Die Bürgerrechtsorganisationen erklären, dass dies zu destruktiven Änderungsanträgen geführt hat, wie zum Beispiel einer Aufweichung des Prinzips der „ausdrücklichen Zustimmung“ für die Verarbeitung von persönlichen Daten, dem Profiling ohne Zustimmung der Bürger, der Nutzung von Daten ohne Zweckbindung und der falschen Annahme, dass die Verarbeitung pseudonymer Daten die Privatsphäre der Bürgerinnen und Bürger nicht beeinträchtigt.

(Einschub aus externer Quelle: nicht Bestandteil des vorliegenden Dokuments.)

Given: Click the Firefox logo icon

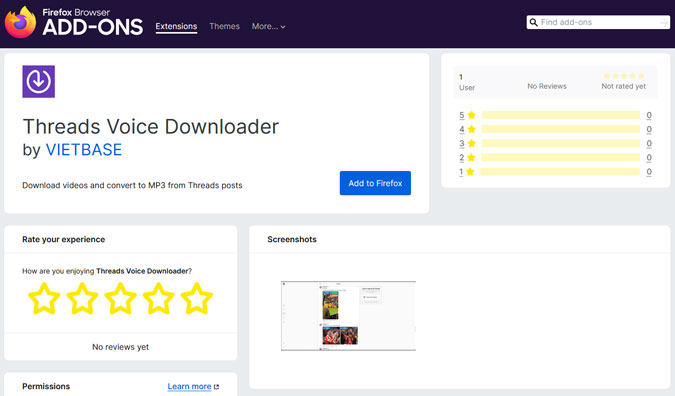Looking at the screenshot, I should (20, 23).

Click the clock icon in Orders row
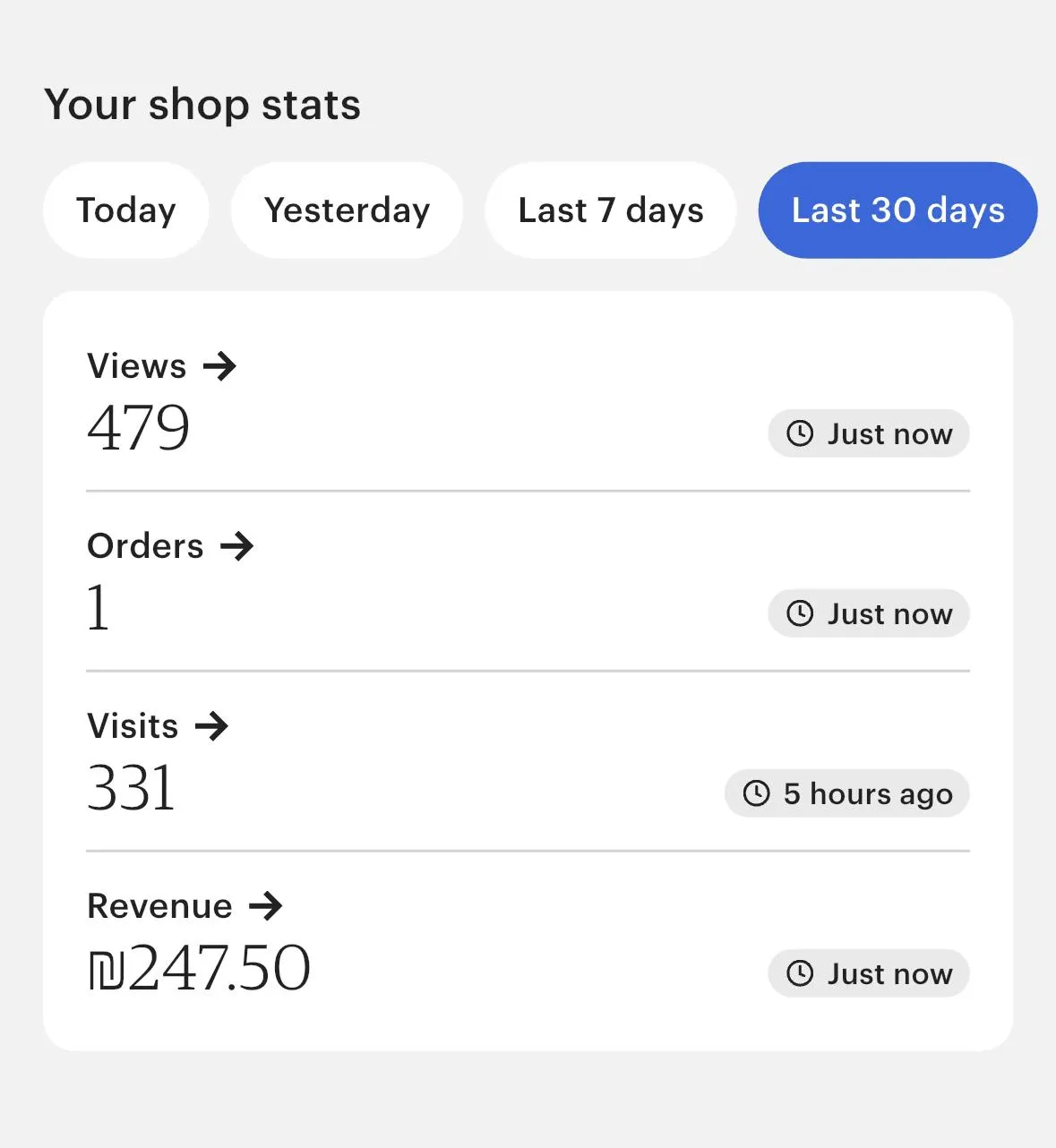pyautogui.click(x=800, y=613)
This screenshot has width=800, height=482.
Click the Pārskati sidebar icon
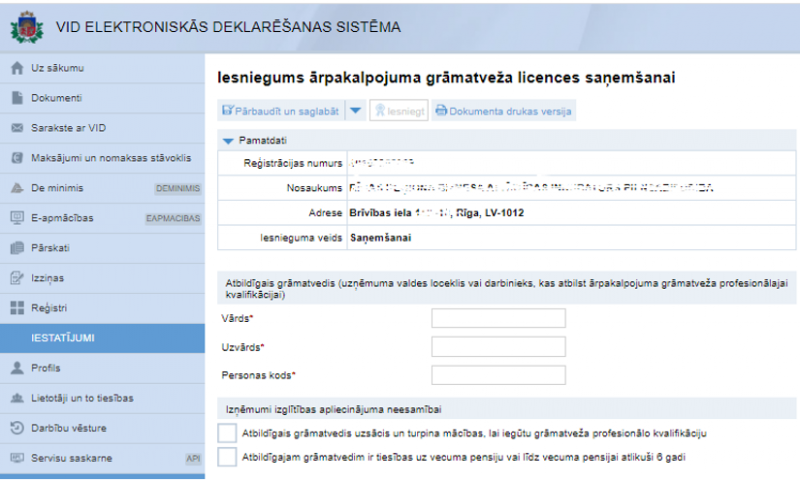tap(16, 247)
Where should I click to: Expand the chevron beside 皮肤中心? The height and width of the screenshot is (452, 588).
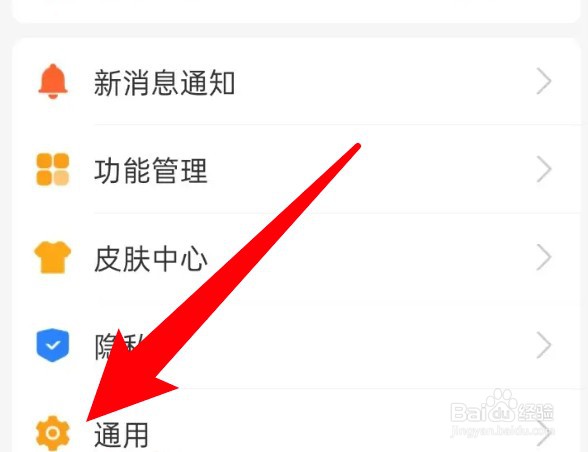(543, 257)
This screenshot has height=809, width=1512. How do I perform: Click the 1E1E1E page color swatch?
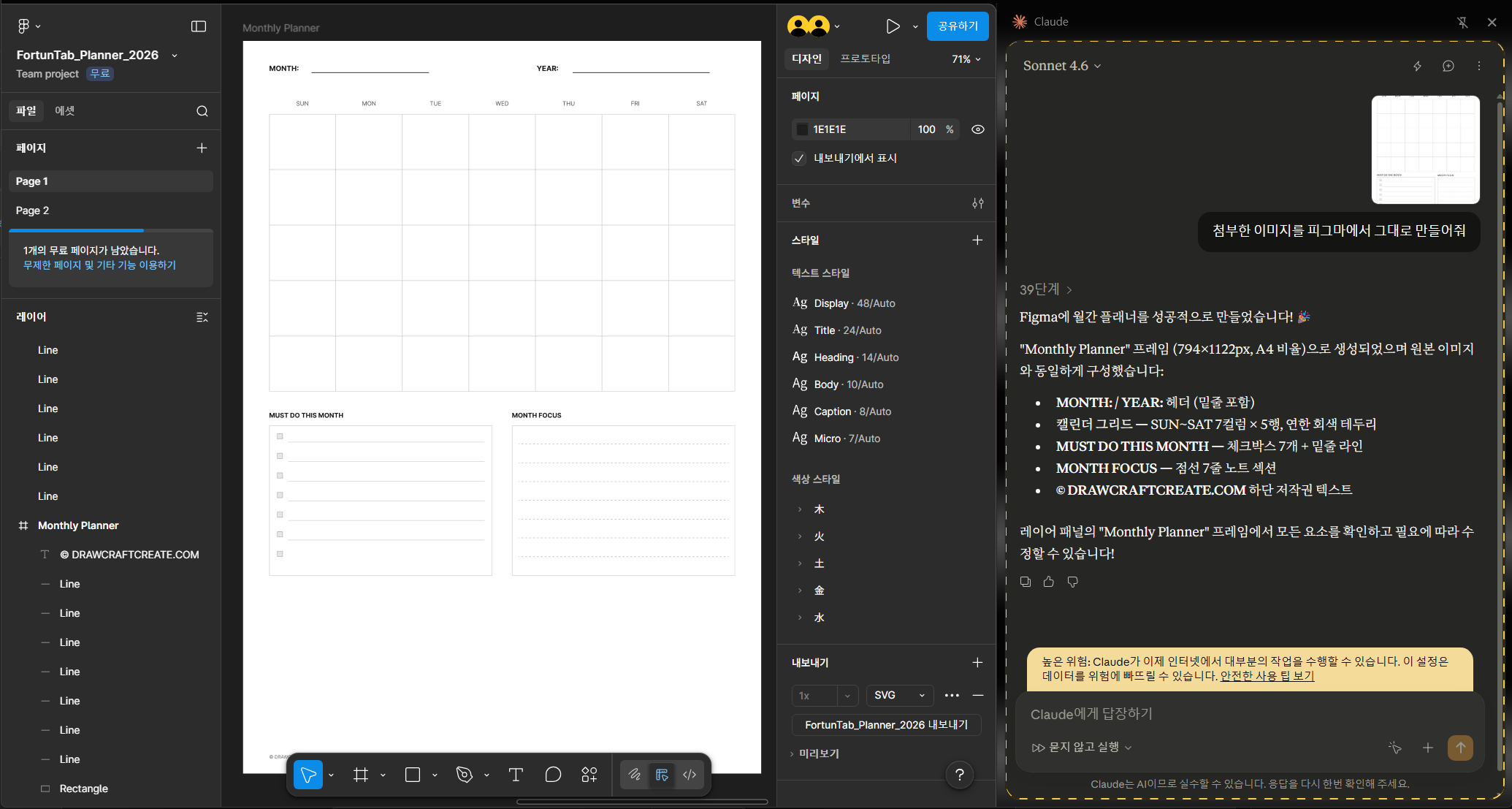(802, 129)
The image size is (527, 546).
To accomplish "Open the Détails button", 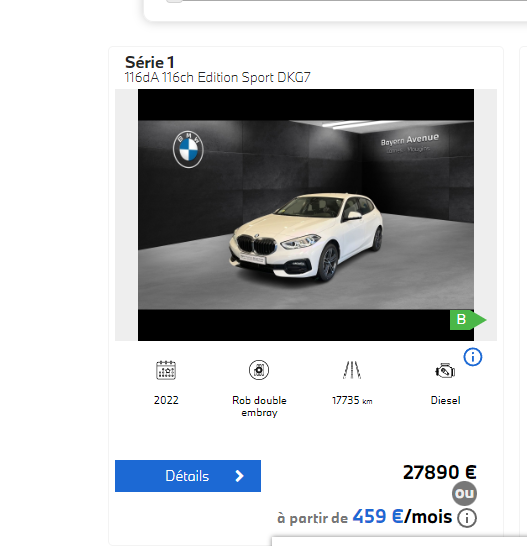I will (x=188, y=476).
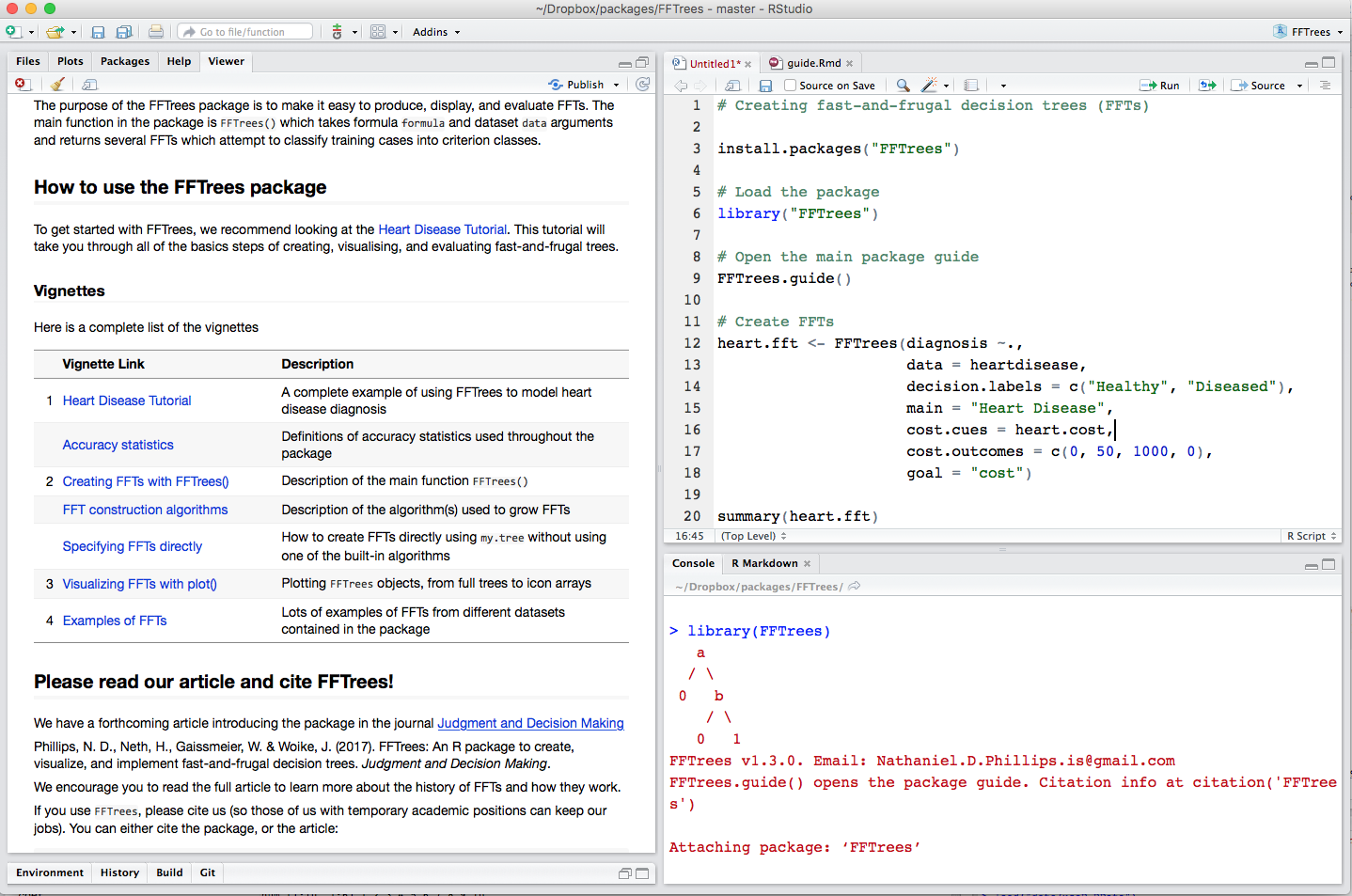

Während der heutigen Pressekonferenz erklärte Joe McNamee, Sprecher der Organisationen, dass einige Vorschläge im EU-Parlament zu unnötiger Komplexität und Rechtsunsicherheit führen würden – wodurch jedoch weder dem Markt noch EU-Bürgern geholfen würde. Organisiert wurde die gemeinsame Pressekonferenz vom SPÖ-EU-Abgeordneten Joseph Weidenholzer. Er betonte, dass der Schutz der Privatsphäre und die Interessen von Unternehmen nicht im Widerspruch stünden : „Wenn die User mehr Klarheit über ihre Daten bekommen, steigt das Vertrauen in die Firmen.“ EU-Abgeordnete Ludford, die vorher für ihre Änderungsanträge von Datenschutzorganisationen scharf kritisiert wurde, verteidigte ihre liberale Fraktion.

Der im Europäischen Parlament federführende Ausschuss für Bürgerliche Freiheiten, Justiz und Inneres (LIBE) stimmt nach momentanem Stand am 29. Mai über seine Position zur Datenschutzgrundverordnung ab.
Die Bürgerrechtsorganisationen fordern für eine erfolgreiche Reform Mindeststandards, die eigentlich wie eine Selbstverständlichkeit klingen: Bürgerinnen und Bürger sollten in die Lage versetzt werden, ihre persönlichen Daten in elektronischer Form zu erhalten oder vollständig zu löschen. Auch eine vollständige Mitnahme persönlicher Daten zwischen verschiedenen Diensten sei sicherzustellen. Den Nutzerinnen und Nutzern müsse verständlich erklärt werden, warum, wie und wofür ihre persönlichen Daten verwendet werden. Da einzelne Personen auch durch die Kombination anonymisierter Daten wieder identifizierbar sind, muss die europäische Datenschutzregelung auch auf anonymisierte Daten ausgeweitet werden. Die persönlichen Daten müssten weiterhin vor dem Zugriff durch andere Staaten geschützt werden. Im Falle einer Sicherheitslücke müssten betroffene Nutzerinnen und Nutzer umgehend und ausführlich in Kenntnis gesetzt werden.

Zur Koalition gehören Bits of Freedom (NL), Open Rights Group (UK), Privacy International, Access (International), European Digital Rights (EU), La Quadrature du Net (FR) sowie der Digitale Gesellschaft e. V.